Most transportation vehicles require high power density provided by internal combustion and/or propulsion engines. These engines require clean burning fuels which are generally in liquid form or, to a lesser extent, compressed gases. Liquid fuels are more portable due to their high energy density and their ability to be pumped, which makes handling easier.
Currently, bio-based feedstocks such as biomass provides the only renewable alternative for liquid transportation fuel. Unfortunately, the progress in developing new technologies for producing liquid biofuels has been slow in developing, especially for liquid fuel products that fit within the current infrastructure. Although a variety of fuels can be produced from biomass resources, such as ethanol, methanol, biodiesel, Fischer-Tropsch diesel, and gaseous fuels, such as hydrogen and methane, these fuels require either new distribution technologies and/or combustion technologies appropriate for their characteristics. The production of these fuels also tends to be expensive and raise questions with respect to their net carbon savings.

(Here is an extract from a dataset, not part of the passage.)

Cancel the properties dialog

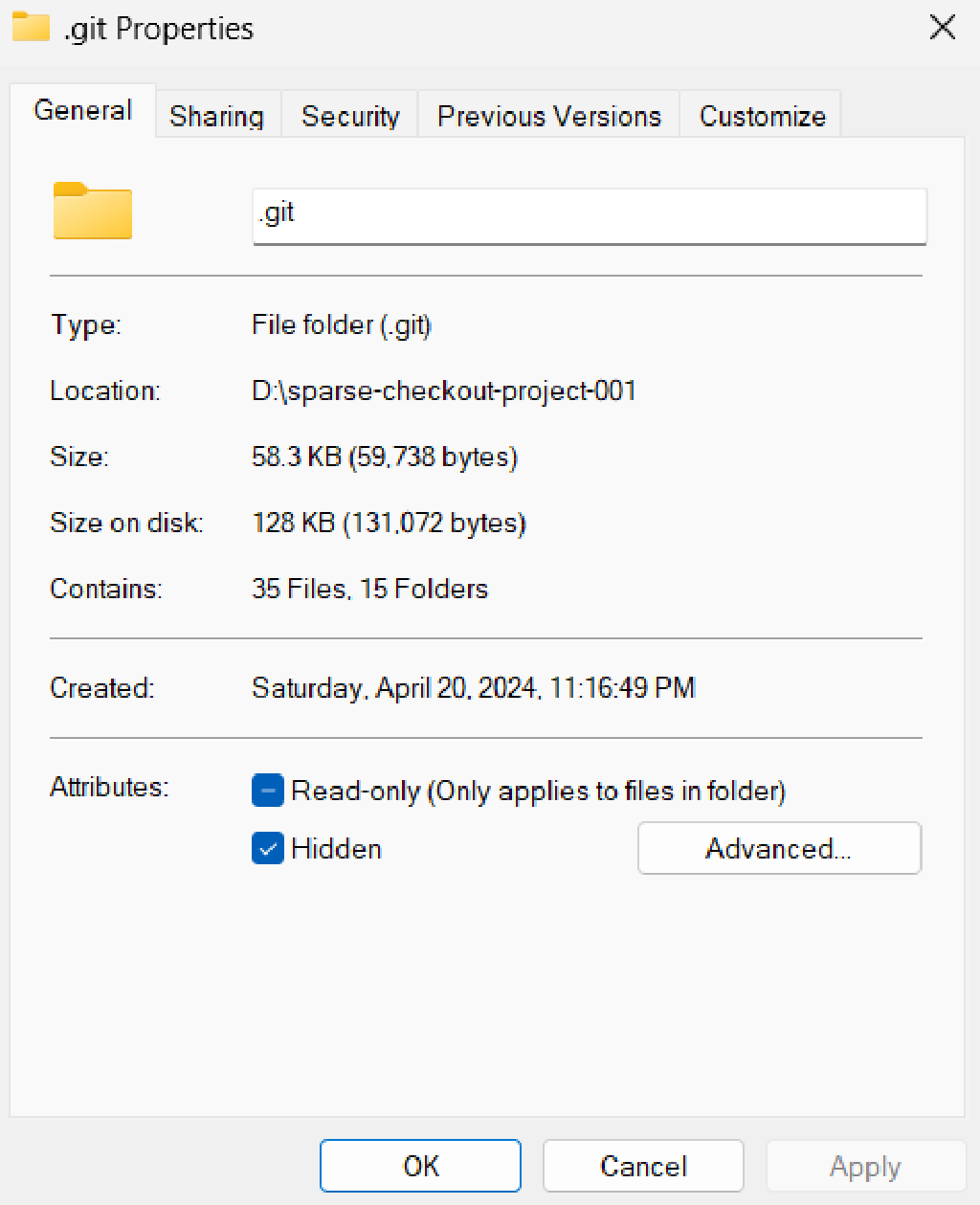[x=643, y=1166]
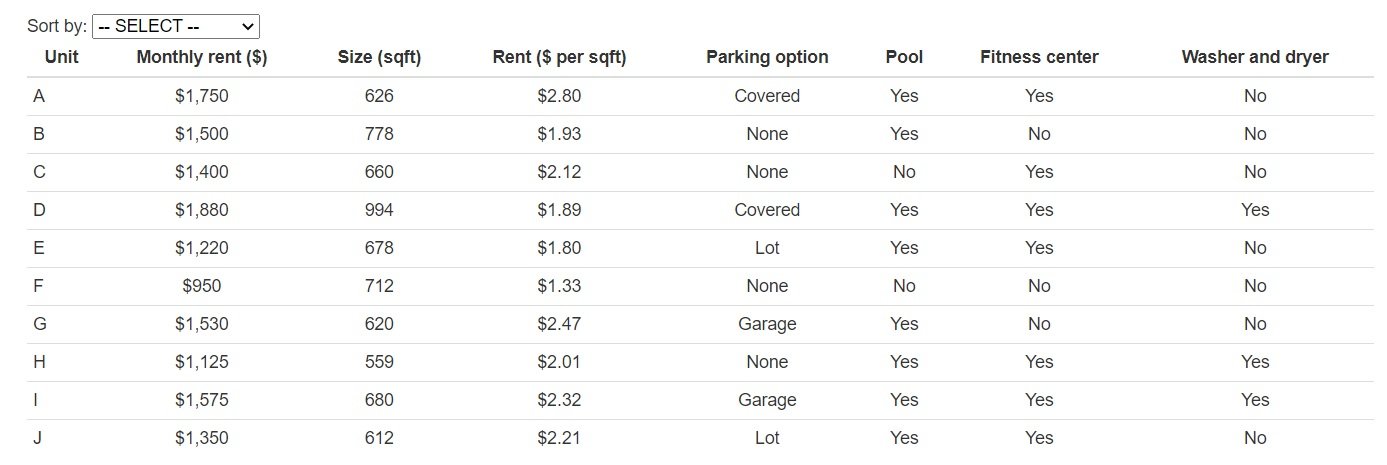Click the Parking option column header

(767, 57)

Carbohydrates are the most abundant, naturally occurring biomolecules. Plant materials store carbohydrates either as sugars, starches, celluloses, lignocelluloses, hemicelluloses, and any combination thereof. In one embodiment, the carbohydrates include monosaccharides, polysaccharides or mixtures of monosaccharides and polysaccharides. As used herein, the term “monosaccharides” refers to hydroxy aldehydes or hydroxy ketones that cannot be hydrolyzed to smaller units. Examples of monosaccharides include, but are not limited to, dextrose, glucose, fructose and galactose. As used herein, the term “polysaccharides” refers to saccharides comprising two or more monosaccharide units. Examples of polysaccharides include, but are not limited to, cellulose, sucrose, maltose, cellobiose, and lactose. Carbohydrates are produced during photosynthesis, a process in which carbon dioxide is converted into organic compounds as a way to store energy. The carbohydrates are highly reactive compounds that can be easily oxidized to generate energy, carbon dioxide, and water. The presence of oxygen in the molecular structure of carbohydrates contributes to the reactivity of the compound. Water soluble carbohydrates react with hydrogen over catalyst(s) to generate polyols and sugar alcohols, either by hydrogenation, hydrogenolysis or both.
U.S. Publication No. 20080216391 to Cortright et al. describes a process for converting carbohydrates to higher hydrocarbons by passing carbohydrates through a hydrogenation reaction followed by an Aqueous Phase Reforming (“APR”) process. The hydrogenation reaction produces polyhydric alcohols that can withstand the conditions present in the APR reaction. Further processing in an APR reaction and a condensation reaction can produce a higher hydrocarbon for use as a fuel. Currently APR is limited to feedstocks including sugars or starches, which competes with the use of these materials for food resulting in a limited supply. There is a need to directly process bio-based feedstocks including “biomass”, or lignocellulosic feedstocks, into liquid fuels.